- [DOCUMENT SECTION]
· · · · · · ·
Saturday, March 15, 2008

[continued from previous entry]

And in the middle of so much happening these last couple of weeks, a strange, morbid thread has run through much of it. Beginning with the suicide mentioned two or three entries back, followed out of the blue by a one-line email from my brother, the only remaining member of my biological family unit. Never writes, never calls. Two or three Christmases ago, I tried making contact various times, received no reply, gave up and accepted the silence. A week ago, out of the blue, he forwards an email he received from the wife of someone I once worked with in which she mentions that her husband caught a ride in the final taxi a few years back.

Next day: the political assassination in the Basque country, causing a countrywide uproar here.

Last night: after a mighty unattractive show of wee-hour drunken misbehavior here in the barrio by crowds of shitfaced 20-somethings -- the kind of mischief that creates a whole lot of sleep-destroying racket and results in police eventually appearing to break it up -- I finally sink into restless sleep as the sky is getting light. And eventually find myself in a dream with my brother, taking place somewhere I've never been in waking life, though in the dream it was supposed to be the area bro lives in, a place I spent lots and lots of time in years past. A vivid, clear dream, the kind that feels more real as it goes on, so real that the experience feels natural, comfortable, complete, despite aspects that would make no sense at all in waking life. The dream moves along until I'm in an urban area with bro, crossing a wide boulevard -- four lanes across, two in each direction. Bro and I were talking about something as we began to cross, I don't remember what. He was ahead of me, sprinting toward the other side, my focus was on moving vehicles as I ran, not on him, so that when I heard the sound of him running into a moving car -- the sound clear and vivid enough that I could just about feel the impact myself -- it caught me by surprise. My head turned, I saw his body fall back and hit the pavement, remaining perfectly still once down. I felt my heart pounding in my chest, the tuggings of the urge to vomit that can come with shock, my legs taking me at full speed to his side, my vision veering back and forth between his motionless body and approaching traffic. The oncoming vehicles showed no sign of slowing down, I positioned myself between them and my brother, arms waving in a desperate effort to get them to stop.
· · · · · · ·
- [WHAT THIS EXERCISE ASKS]
- 1) In the journal entry, why did the sound of the brother running into the car catch the narrator by surprise? Answer in one to three sentences.
- 2) Pick up the journal entry after its last sentence, with the narrator waving at oncoming traffic, and keep writing it in the same voice.
· · · · · · ·
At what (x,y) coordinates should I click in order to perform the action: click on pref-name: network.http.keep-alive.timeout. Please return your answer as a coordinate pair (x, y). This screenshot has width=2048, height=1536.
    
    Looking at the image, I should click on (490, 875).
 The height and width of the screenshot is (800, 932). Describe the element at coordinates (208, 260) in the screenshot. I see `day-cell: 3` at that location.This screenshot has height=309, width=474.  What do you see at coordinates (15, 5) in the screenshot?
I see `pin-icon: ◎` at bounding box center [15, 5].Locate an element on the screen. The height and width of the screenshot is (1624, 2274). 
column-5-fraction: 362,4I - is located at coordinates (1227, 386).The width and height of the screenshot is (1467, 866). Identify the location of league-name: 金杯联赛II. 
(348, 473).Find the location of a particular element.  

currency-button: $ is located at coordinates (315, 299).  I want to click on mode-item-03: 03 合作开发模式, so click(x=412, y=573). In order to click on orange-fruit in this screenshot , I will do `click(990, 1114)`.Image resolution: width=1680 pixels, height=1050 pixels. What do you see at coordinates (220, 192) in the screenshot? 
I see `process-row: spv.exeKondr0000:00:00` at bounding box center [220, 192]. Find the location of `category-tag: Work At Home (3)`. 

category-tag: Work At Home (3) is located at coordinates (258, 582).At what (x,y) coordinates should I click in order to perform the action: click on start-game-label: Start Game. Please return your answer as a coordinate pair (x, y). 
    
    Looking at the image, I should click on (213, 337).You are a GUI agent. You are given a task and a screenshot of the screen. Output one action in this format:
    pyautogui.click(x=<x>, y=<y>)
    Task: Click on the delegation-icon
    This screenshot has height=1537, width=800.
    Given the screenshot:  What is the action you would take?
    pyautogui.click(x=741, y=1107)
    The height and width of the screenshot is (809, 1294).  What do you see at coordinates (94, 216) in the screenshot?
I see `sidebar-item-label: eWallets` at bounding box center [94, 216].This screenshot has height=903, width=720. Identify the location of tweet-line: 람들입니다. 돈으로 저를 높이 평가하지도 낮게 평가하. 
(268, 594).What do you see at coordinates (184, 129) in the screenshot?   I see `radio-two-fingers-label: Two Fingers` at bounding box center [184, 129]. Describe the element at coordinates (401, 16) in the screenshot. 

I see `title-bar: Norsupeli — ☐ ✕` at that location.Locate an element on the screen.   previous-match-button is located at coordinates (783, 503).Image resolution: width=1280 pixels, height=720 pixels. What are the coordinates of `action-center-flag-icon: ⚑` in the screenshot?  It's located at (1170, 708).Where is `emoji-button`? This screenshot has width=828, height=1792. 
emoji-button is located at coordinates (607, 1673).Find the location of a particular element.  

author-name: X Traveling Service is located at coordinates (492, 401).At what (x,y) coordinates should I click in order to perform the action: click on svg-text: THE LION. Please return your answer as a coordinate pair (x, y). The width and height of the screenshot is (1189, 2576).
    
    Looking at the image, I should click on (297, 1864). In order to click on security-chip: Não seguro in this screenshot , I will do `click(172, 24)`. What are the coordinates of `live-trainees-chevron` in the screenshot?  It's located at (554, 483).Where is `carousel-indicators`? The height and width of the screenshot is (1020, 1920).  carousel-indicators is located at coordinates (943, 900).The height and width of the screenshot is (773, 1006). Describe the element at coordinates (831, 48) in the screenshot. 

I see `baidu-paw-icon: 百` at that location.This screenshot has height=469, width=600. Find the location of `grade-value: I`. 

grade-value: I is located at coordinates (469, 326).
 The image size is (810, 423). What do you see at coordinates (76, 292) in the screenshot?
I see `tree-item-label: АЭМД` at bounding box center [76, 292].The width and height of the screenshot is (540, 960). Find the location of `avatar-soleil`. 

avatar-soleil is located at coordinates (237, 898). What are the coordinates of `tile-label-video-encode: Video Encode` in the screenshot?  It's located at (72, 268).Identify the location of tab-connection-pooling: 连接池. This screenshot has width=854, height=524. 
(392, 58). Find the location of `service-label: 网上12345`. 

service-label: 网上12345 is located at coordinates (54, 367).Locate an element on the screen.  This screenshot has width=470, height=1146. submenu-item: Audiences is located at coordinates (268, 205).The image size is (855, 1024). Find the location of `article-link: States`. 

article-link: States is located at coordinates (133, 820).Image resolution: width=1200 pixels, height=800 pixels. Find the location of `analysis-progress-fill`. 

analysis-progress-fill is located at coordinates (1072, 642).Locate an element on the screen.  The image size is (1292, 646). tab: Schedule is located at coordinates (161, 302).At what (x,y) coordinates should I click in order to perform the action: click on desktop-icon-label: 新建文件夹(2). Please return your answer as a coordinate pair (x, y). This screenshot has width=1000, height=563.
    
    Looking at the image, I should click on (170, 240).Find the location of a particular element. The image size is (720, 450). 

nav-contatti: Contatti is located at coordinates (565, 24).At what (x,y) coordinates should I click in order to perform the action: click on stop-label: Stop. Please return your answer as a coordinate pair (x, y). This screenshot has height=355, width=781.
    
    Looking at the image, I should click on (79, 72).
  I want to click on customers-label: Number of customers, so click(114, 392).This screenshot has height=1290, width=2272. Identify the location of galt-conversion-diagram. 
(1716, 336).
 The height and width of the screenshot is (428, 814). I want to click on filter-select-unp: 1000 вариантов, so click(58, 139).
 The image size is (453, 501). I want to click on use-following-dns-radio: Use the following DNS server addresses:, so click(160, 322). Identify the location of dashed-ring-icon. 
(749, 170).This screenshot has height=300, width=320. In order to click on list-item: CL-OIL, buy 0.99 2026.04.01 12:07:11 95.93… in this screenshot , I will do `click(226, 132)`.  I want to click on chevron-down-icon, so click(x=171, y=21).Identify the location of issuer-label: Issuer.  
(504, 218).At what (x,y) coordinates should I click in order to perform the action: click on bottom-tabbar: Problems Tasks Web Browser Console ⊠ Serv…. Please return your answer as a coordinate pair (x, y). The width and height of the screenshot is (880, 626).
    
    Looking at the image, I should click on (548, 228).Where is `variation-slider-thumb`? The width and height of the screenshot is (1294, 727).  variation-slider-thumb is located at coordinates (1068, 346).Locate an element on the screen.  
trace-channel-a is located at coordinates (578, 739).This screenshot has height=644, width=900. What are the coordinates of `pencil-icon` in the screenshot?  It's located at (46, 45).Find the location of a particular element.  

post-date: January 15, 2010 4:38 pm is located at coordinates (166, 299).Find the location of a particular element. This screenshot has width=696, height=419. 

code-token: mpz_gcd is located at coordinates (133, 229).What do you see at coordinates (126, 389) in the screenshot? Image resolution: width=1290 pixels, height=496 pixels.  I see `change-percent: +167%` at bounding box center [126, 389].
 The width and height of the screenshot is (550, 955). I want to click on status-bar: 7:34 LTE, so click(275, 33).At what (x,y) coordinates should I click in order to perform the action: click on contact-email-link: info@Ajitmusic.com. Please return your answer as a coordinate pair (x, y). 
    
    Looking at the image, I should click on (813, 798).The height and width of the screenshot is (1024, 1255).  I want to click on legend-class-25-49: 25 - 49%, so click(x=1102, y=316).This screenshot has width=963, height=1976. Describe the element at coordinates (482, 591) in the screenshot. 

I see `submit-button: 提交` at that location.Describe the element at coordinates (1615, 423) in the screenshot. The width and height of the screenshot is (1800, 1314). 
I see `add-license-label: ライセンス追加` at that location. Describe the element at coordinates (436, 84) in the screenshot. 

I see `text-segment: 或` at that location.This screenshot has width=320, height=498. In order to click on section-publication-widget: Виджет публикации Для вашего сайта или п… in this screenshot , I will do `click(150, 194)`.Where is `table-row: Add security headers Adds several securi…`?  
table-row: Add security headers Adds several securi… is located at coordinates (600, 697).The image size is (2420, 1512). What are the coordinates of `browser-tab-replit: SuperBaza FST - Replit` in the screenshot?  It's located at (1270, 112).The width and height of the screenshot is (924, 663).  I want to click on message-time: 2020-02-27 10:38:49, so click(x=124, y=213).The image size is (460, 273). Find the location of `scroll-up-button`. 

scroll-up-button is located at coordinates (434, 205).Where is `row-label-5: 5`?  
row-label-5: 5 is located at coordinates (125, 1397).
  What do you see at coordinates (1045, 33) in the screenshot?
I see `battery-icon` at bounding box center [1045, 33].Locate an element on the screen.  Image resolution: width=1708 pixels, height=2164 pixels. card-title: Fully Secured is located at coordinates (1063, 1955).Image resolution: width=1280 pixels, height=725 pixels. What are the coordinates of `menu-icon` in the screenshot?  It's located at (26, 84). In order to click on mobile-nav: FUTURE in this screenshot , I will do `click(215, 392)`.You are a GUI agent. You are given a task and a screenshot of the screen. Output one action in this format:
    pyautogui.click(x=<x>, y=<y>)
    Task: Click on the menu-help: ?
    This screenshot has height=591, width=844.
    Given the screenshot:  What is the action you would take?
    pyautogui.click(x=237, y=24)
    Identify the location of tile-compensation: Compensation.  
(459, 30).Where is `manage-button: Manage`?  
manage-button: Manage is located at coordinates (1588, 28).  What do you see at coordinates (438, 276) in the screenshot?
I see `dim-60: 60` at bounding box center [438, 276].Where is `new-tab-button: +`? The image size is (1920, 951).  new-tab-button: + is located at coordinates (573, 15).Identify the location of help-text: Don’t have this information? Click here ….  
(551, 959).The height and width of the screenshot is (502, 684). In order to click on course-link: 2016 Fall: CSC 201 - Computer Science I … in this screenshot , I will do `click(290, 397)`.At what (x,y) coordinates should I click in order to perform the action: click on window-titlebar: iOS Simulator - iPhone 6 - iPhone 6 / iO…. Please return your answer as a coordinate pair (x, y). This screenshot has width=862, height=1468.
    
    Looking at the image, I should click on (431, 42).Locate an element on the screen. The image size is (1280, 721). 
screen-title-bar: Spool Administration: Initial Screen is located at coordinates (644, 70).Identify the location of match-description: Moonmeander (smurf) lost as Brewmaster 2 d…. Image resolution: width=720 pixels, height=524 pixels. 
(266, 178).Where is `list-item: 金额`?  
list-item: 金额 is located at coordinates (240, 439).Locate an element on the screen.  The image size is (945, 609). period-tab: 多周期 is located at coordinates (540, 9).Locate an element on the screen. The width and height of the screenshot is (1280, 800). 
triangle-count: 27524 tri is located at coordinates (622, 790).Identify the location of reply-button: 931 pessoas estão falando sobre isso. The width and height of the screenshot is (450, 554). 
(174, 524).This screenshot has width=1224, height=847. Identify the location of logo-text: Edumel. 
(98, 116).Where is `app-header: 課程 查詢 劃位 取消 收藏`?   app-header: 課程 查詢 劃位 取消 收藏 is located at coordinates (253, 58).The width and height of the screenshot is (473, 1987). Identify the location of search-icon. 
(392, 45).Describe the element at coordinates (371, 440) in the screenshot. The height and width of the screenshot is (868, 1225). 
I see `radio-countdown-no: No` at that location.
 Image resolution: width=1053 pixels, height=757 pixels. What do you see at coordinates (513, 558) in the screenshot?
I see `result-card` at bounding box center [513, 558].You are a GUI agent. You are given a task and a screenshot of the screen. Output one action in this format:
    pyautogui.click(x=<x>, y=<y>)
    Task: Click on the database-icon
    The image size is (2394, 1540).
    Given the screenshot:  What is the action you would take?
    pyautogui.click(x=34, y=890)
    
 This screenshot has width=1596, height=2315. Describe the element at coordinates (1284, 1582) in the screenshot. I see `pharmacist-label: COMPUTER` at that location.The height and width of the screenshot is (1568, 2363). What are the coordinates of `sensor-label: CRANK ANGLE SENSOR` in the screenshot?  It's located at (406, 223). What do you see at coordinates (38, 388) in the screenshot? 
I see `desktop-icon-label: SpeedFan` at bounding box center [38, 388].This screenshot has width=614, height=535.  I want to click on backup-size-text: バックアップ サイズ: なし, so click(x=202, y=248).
· · · · · · ·
- [ANSWER LIST]
- 1) The narrator was surprised because, while running across the boulevard, their attention was on the moving vehicles rather than on the brother sprinting ahead.

- 2)
And came to consciousness, my head jerking up from the pillow. Mouth dry, heart pumping. Feeling like I'd experienced something that verged on real-life real. Lay still for a minute, trying to shake the grip of the dream, finally got that the only way to get loose of it was to get up, get moving, immerse myself in this life here, in the waking moment unfolding around me in this flat in this city on this continent on this planet Earth.

Did that. Showered, pulled on clothes, hurried out into a beautiful morning, sunshine pouring down from a pure blue sky, a cool early spring breeze blowing. Feet took me down the street, lungs pulled in air. A Saturday morning in March slowly took form, life going on all around.

One espresso and one croissant later, I stumbled into the door of my piso, cranked my long-suffering laptop, and as I waited for it to come to life my eyes fixed on a 3" x 3" square of paper that's been languishing on the table by my keyboard, an advertising handbill that can be found all over Madrid. A super-sincere ad from PROFESSOR SADOI, Auténtico Vidente Africano (Authentic African Medium -- results rapid and effective, 100% guaranteed) assuring me that NO HAY PROBLEMA SIN SOLUCIÓN -- there is no problem without a solution. Which is a lovely thought, one I think may actually be true (though sadly, not one likely to bring the Professor any business from me).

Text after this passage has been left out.